### Rows
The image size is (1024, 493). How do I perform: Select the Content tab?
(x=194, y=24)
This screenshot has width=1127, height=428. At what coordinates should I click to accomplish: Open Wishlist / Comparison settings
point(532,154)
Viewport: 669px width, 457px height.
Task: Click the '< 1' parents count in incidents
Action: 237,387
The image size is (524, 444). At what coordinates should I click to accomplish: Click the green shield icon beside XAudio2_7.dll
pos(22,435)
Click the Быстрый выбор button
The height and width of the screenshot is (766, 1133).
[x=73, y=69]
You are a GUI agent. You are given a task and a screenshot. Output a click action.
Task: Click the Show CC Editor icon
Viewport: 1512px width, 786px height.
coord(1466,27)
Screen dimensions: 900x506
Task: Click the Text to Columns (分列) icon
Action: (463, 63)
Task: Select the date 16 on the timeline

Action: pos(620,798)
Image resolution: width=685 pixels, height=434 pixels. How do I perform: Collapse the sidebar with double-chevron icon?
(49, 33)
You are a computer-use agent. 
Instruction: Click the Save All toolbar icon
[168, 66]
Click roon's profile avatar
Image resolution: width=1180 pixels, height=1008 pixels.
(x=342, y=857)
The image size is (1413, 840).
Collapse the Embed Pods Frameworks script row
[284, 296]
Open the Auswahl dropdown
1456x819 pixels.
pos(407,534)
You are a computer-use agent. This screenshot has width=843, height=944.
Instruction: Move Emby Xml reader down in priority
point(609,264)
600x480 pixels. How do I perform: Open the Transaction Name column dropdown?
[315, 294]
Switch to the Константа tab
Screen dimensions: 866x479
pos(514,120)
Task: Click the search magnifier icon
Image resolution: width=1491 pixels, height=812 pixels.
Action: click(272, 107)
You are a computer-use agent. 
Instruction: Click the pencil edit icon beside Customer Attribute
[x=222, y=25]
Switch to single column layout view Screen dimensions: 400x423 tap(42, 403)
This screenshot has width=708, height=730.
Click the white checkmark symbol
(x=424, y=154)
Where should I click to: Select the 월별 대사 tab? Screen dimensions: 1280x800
######
Locate each line of the material containing the word "beside" with matching capitalization, and copy those lines.

## Solved problem
The image size is (524, 444). At what coordinates should I click to accomplish: Click the green shield icon beside XAudio2_7.dll
Instruction: Click the pencil edit icon beside Customer Attribute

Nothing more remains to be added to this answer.